## begin

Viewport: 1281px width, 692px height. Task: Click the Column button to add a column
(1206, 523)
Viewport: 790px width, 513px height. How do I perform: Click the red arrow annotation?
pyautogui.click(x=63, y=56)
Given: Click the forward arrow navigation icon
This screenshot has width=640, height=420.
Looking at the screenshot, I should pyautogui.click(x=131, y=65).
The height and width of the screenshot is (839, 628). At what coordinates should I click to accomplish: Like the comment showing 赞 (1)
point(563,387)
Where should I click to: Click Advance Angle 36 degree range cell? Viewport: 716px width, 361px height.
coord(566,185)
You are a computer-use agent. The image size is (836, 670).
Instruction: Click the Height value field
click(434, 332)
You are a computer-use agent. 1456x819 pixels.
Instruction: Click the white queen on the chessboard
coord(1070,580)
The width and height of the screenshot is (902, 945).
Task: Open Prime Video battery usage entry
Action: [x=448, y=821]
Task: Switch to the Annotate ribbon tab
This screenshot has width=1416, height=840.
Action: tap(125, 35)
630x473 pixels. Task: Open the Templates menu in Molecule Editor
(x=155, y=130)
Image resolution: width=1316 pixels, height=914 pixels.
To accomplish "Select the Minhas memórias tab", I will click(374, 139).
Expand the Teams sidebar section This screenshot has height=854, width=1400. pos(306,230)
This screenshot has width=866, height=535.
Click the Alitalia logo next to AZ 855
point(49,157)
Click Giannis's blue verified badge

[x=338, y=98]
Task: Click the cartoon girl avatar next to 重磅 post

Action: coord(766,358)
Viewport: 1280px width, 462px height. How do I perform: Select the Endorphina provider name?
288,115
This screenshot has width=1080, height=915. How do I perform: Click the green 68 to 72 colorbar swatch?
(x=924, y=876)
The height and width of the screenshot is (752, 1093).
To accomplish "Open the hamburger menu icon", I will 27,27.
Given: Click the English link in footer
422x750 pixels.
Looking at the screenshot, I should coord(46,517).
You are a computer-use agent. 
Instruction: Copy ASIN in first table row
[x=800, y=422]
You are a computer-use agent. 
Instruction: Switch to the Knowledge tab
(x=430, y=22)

## end

» **Job**
Rewrite the data above, changing every "Viewport" to "Display" and leaving everything else unchanged.

» **Result of this exercise**
Display: 1281px width, 692px height. Task: Click the Column button to add a column
(1206, 523)
Display: 790px width, 513px height. How do I perform: Click the red arrow annotation?
pyautogui.click(x=63, y=56)
Given: Click the forward arrow navigation icon
This screenshot has width=640, height=420.
Looking at the screenshot, I should pyautogui.click(x=131, y=65).
The height and width of the screenshot is (839, 628). At what coordinates should I click to accomplish: Like the comment showing 赞 (1)
point(563,387)
Where should I click to: Click Advance Angle 36 degree range cell? Display: 716px width, 361px height.
coord(566,185)
You are a computer-use agent. The image size is (836, 670).
Instruction: Click the Height value field
click(434, 332)
You are a computer-use agent. 1456x819 pixels.
Instruction: Click the white queen on the chessboard
coord(1070,580)
The width and height of the screenshot is (902, 945).
Task: Open Prime Video battery usage entry
Action: [x=448, y=821]
Task: Switch to the Annotate ribbon tab
This screenshot has width=1416, height=840.
Action: tap(125, 35)
630x473 pixels. Task: Open the Templates menu in Molecule Editor
(x=155, y=130)
Image resolution: width=1316 pixels, height=914 pixels.
To accomplish "Select the Minhas memórias tab", I will click(374, 139).
Expand the Teams sidebar section This screenshot has height=854, width=1400. pos(306,230)
This screenshot has width=866, height=535.
Click the Alitalia logo next to AZ 855
point(49,157)
Click Giannis's blue verified badge

[x=338, y=98]
Task: Click the cartoon girl avatar next to 重磅 post

Action: coord(766,358)
Display: 1280px width, 462px height. How do I perform: Select the Endorphina provider name?
288,115
This screenshot has width=1080, height=915. How do I perform: Click the green 68 to 72 colorbar swatch?
(x=924, y=876)
The height and width of the screenshot is (752, 1093).
To accomplish "Open the hamburger menu icon", I will 27,27.
Given: Click the English link in footer
422x750 pixels.
Looking at the screenshot, I should coord(46,517).
You are a computer-use agent. 
Instruction: Copy ASIN in first table row
[x=800, y=422]
You are a computer-use agent. 
Instruction: Switch to the Knowledge tab
(x=430, y=22)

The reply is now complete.